CNCC basketball teams end strong

CNCC sophomore guard Thomas Powers, this year’s second highest scorer in the Scenic West Athletic Conference (SWAC), drives to the basket against Salt Lake Community College defenders. Despite losing several players early in the season, the Spartans played competitively at the SWAC Region 18 tournament Feb. 28, losing narrowly to Snow College.

CNCC sophomore guard Thomas Powers, this year’s second highest scorer in the Scenic West Athletic Conference (SWAC), drives to the basket against Salt Lake Community College defenders. Despite losing several players early in the season, the Spartans played competitively at the SWAC Region 18 tournament Feb. 28,  losing narrowly to Snow College.
CNCC sophomore guard Thomas Powers, this year’s second highest scorer in the Scenic West Athletic Conference (SWAC), drives to the basket against Salt Lake Community College defenders. Despite losing several players early in the season, the Spartans played competitively at the SWAC Region 18 tournament Feb. 28,
losing narrowly to Snow College.
RANGELY I Despite a season beset by loss and injury, the Colorado Northwestern Community College (CNCC) men’s basketball team finished the season strong at the Scenic West Athletic Conference (SWAC) tournament in Coeur d’Alene, Idaho, last month.
After a game in January and another in February in which the Snow College Badgers from Ephraim, Utah, beat CNCC by more than 20 points, the Spartans came within three points of the Badgers during a regular season game Feb. 23, losing 66-63.
Then, on Feb. 28, Colorado Northwestern fell short of Snow by just five points, losing the regional tournament game 78-73. Two days later, the Snow College Badgers lost to the Salt Lake Community College (SLCC) Bruins in the SWAC championship game.
“Anybody who was there could have told you the game could have gone either way,” CNCC men’s basketball coach Adrian Hayes said. “We matched right up with them based on the size and skill their players have. The guys finally played at a level that can compete. We’ve had flashes of that all year.”
For CNCC, the road to the SWAC tourney was anything but smooth. The team lost several players, including sophomore forward Riley Parish, early in the season. Then a season-ending knee injury took out sophomore forward Brent Aga at the Thanksgiving tournament in Sheridan, Wyo. The unexpected cuts left nine players to take up the slack.
But those nine players stepped up, some of them big time.
“We took a few hits this year, but the way all the guys bounced back was really impressive,” Hayes said. “The sophomores played so well. Tommy Powers (sophomore guard) got an honorable mention all-conference selection, which is awesome for any CNCC player to get. He stepped up and played really, really well.”
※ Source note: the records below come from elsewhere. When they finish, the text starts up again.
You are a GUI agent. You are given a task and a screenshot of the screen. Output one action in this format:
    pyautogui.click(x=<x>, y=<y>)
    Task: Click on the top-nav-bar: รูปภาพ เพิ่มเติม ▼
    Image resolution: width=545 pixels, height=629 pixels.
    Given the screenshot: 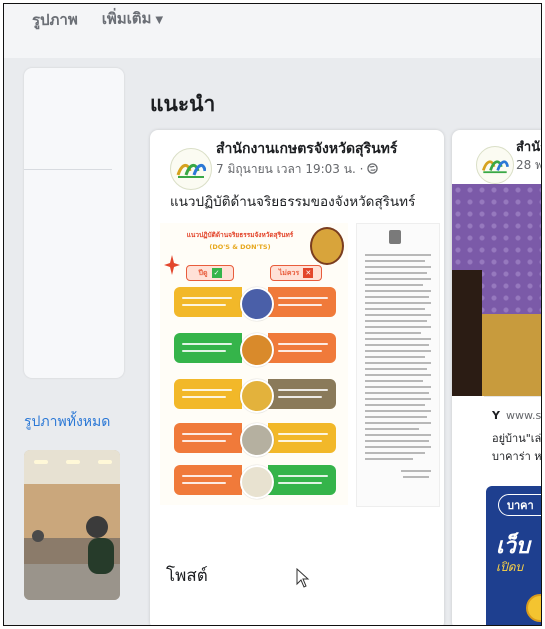 What is the action you would take?
    pyautogui.click(x=272, y=31)
    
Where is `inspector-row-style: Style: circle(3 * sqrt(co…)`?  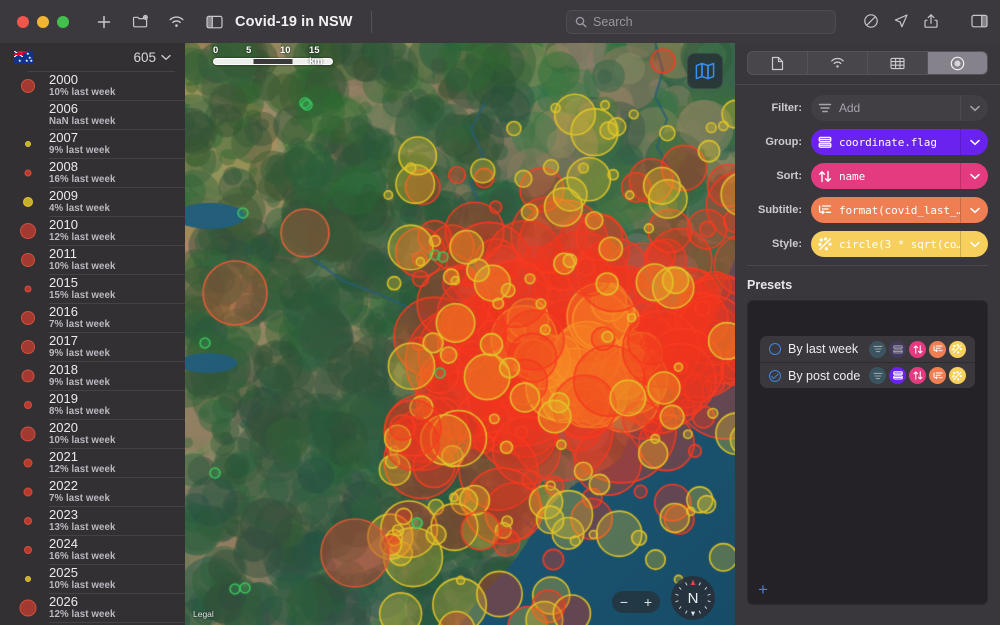 inspector-row-style: Style: circle(3 * sqrt(co…) is located at coordinates (868, 244).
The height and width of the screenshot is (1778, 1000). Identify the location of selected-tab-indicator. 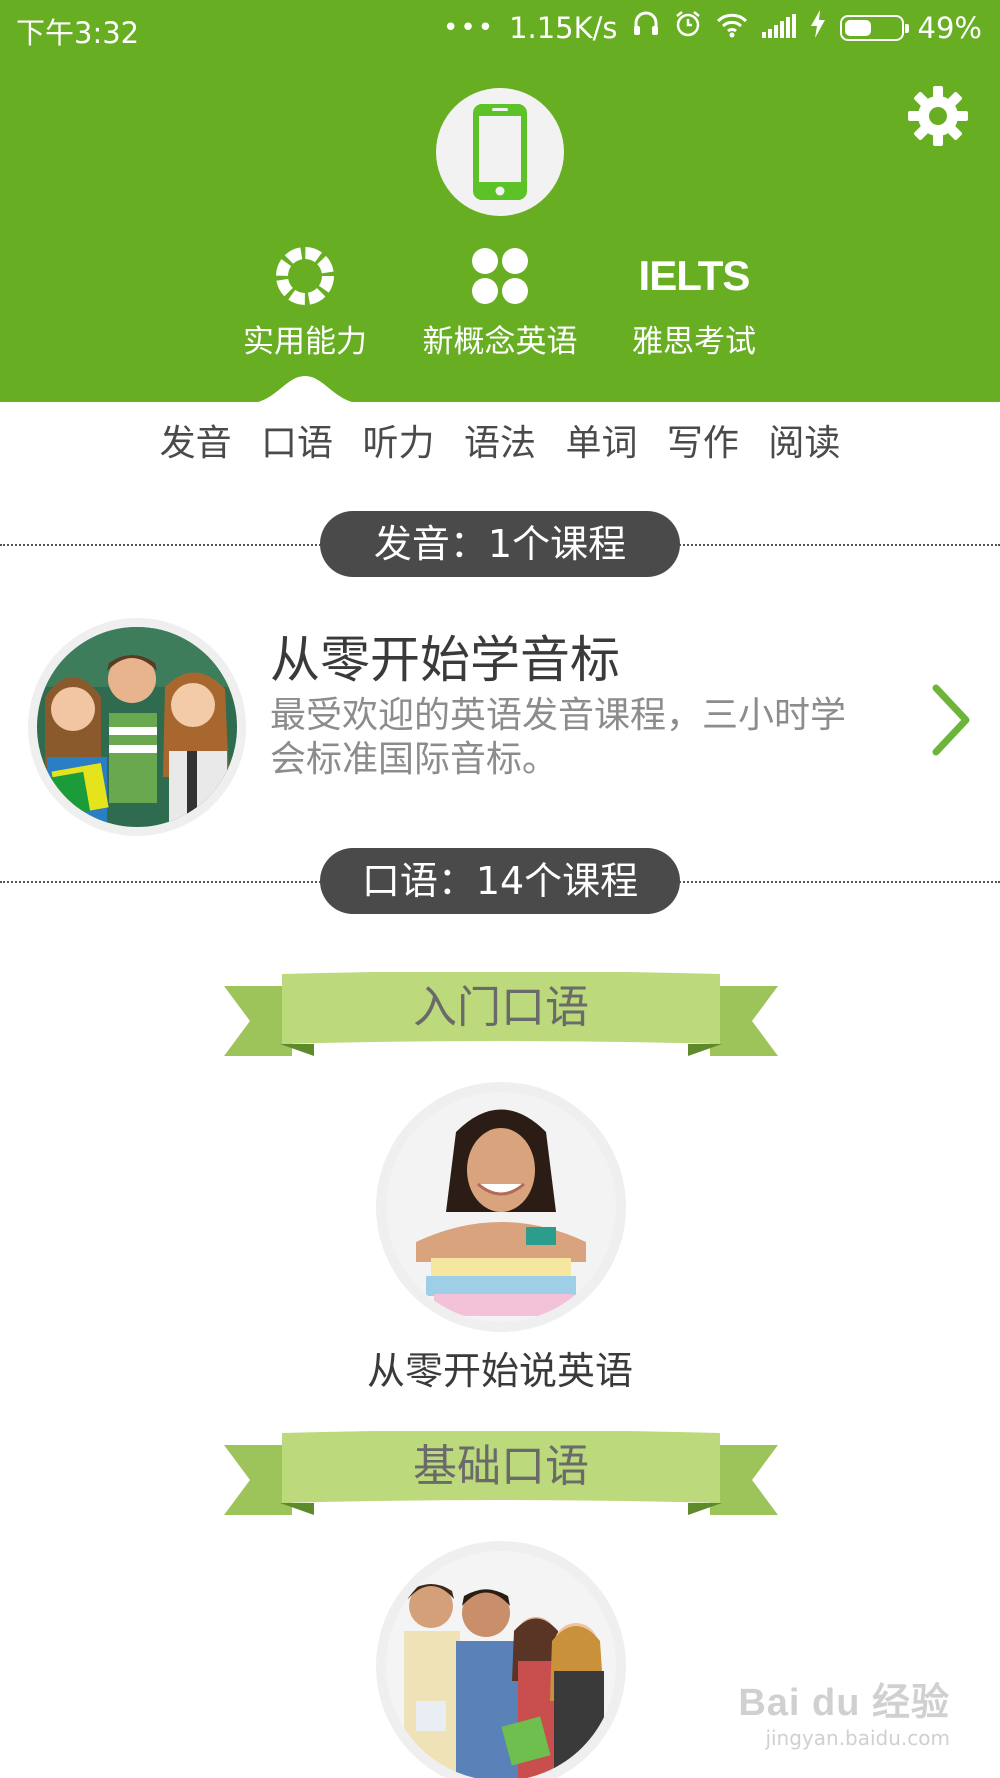
(305, 390).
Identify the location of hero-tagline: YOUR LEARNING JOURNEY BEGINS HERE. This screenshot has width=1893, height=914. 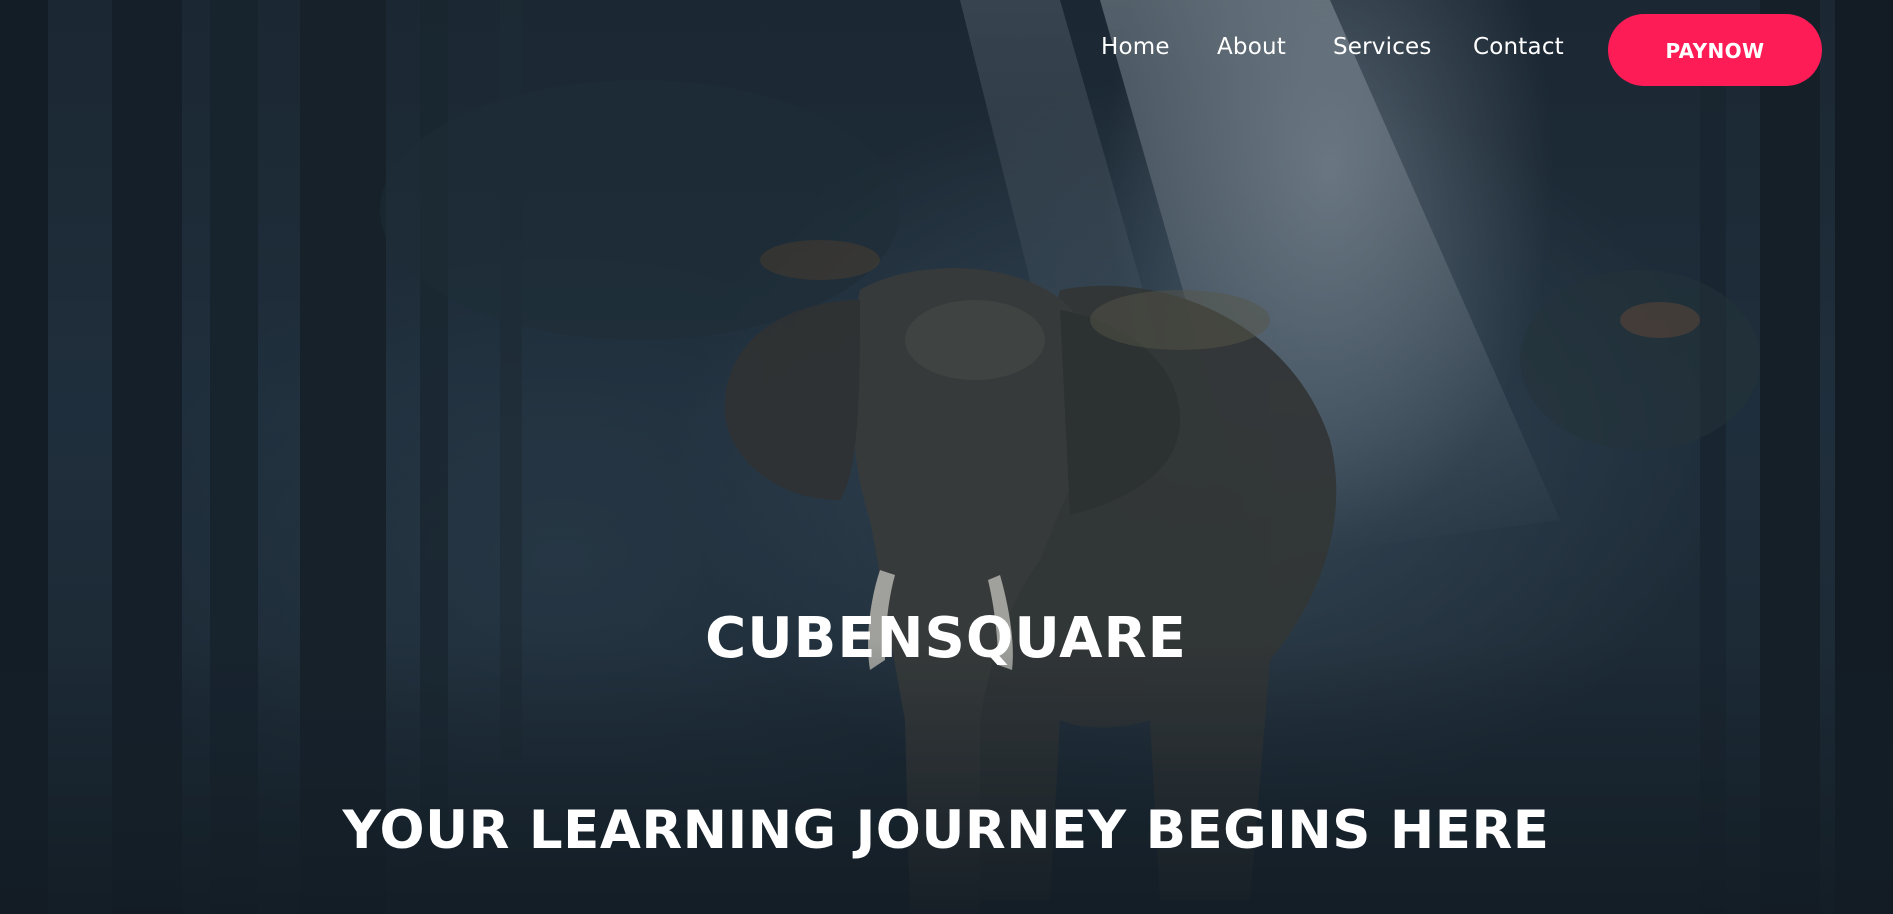
(946, 830).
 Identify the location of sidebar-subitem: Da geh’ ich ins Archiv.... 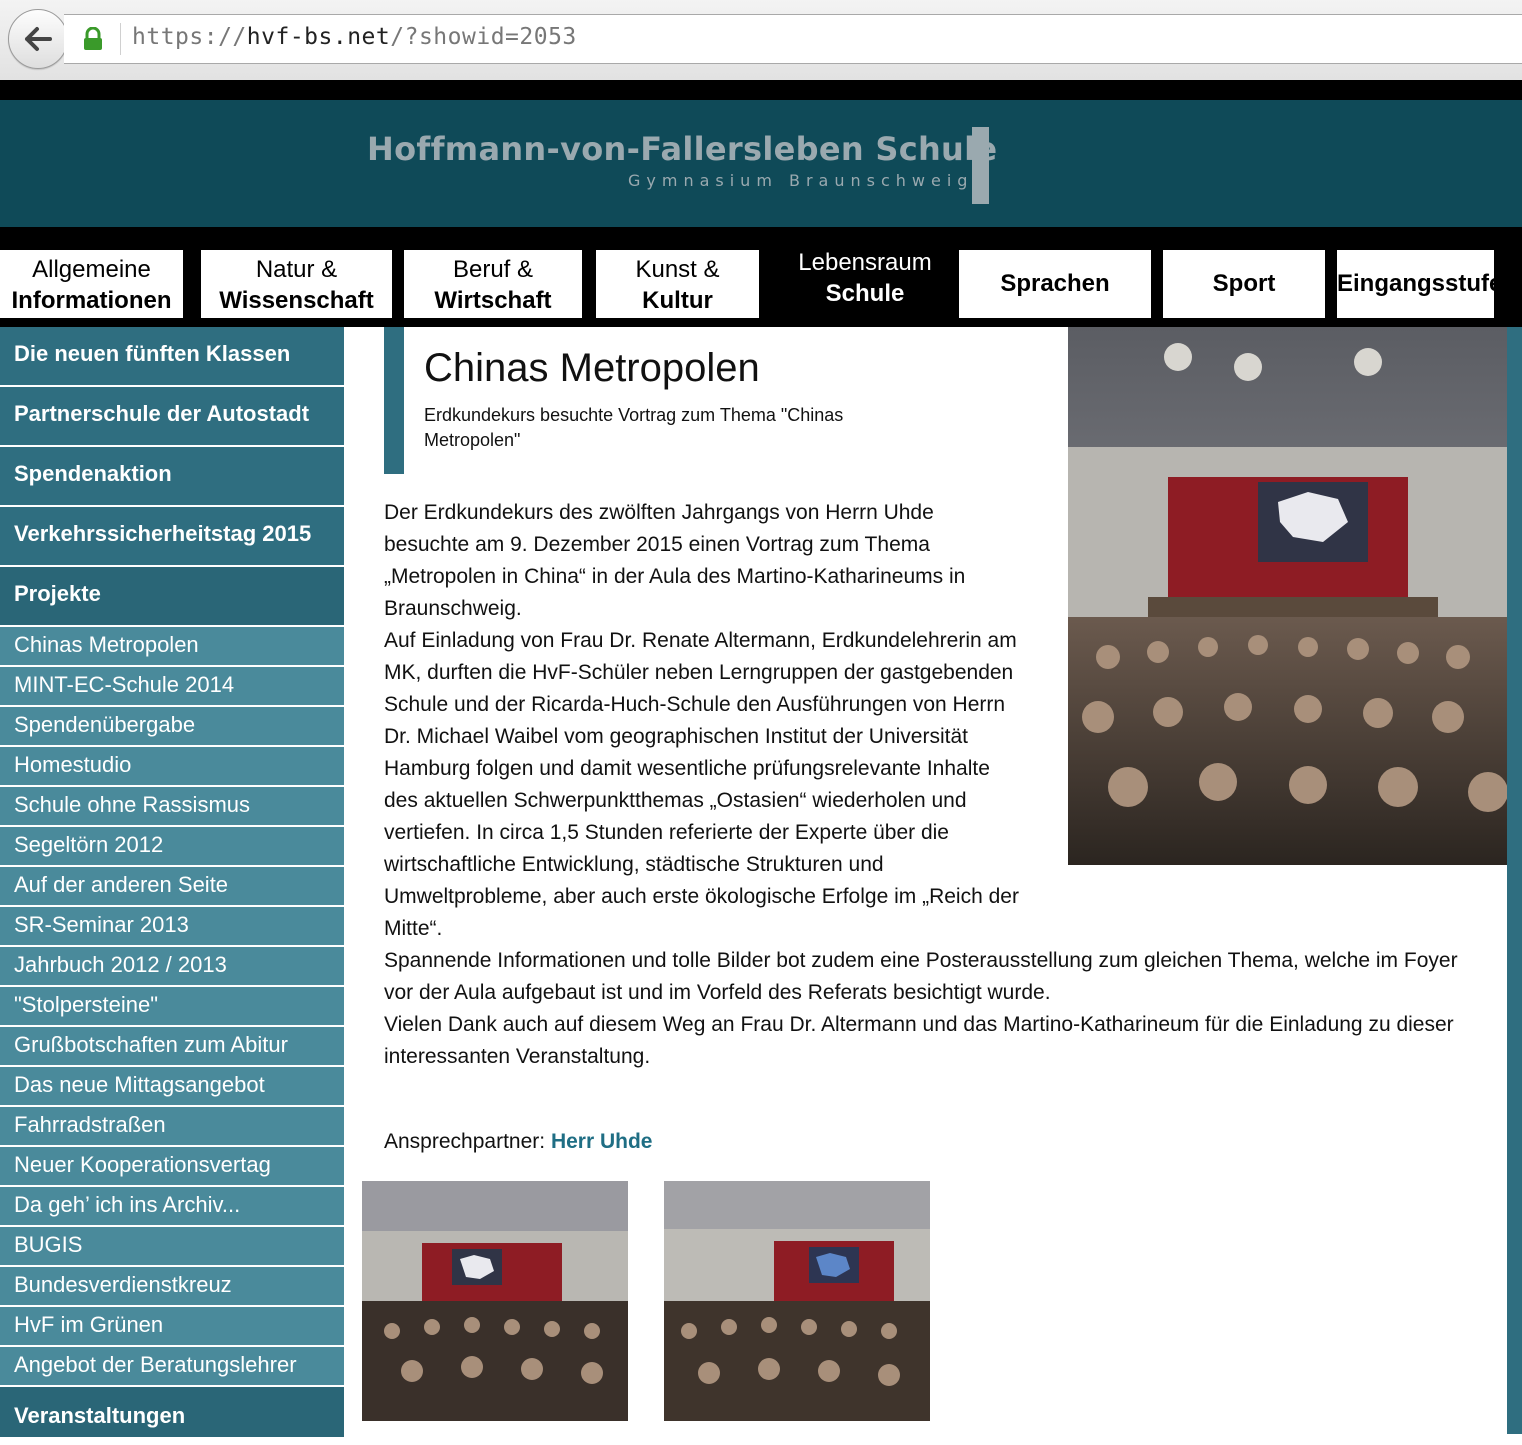
(172, 1207).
Powers was the second leading scorer in the SWAC, next to Salt Lake Community College’s Skyler Halford, the Scenic West 2012-2013 player of the year and Region 18 most valuable player. Hayes expects that Powers, who just finished a recruiting visit to Western State College, and CNCC’s other graduating sophomores are strong enough to compete in four-year programs.
“I think they can all go play at the next level, and I think all of them will do it,” Hayes said.
With the season over and his sophomores looking ahead to what’s next, Hayes is focusing on next year.
“There’s a lot of promise going into next year,” Hayes said. “We’ll have some key returners like (guards) Thiago Marcello and Ivan Sifuentes. Those guys played a lot of minutes this year. (Forward) Jaxon Knighton will be a great contribution, too.”
Hayes attended last weekend’s Colorado High School Activities Association state basketball tournament and likes what he’s seen from schools like Cherokee Trail and Cherry Creek High School.
“(Recruiting) has gone well this year,” he said. “It’s just a continuous process. We have a good chance to get some quality players next year.”
What CNCC needs is “some size inside the paint” and “more firepower in the guard position,” Hayes said. He’ll know better where the roster stands after tryouts on April 6, but for now, he’s visiting with players and parents, trying to sell the college and the town.
Mostly, he’s anxious to build a men’s basketball team that could just keep getting better.
“I’m a firm believer in finishing something I start,” Hayes said. “In a lot of ways, this program is better than it was before, but I don’t feel like my work is done at this point. To see the heart and blood and guts and determination these guys have, and to know some of them are coming back kind of fuels my fire. We have a chance to be a really good basketball team and I want to be around when that happens.”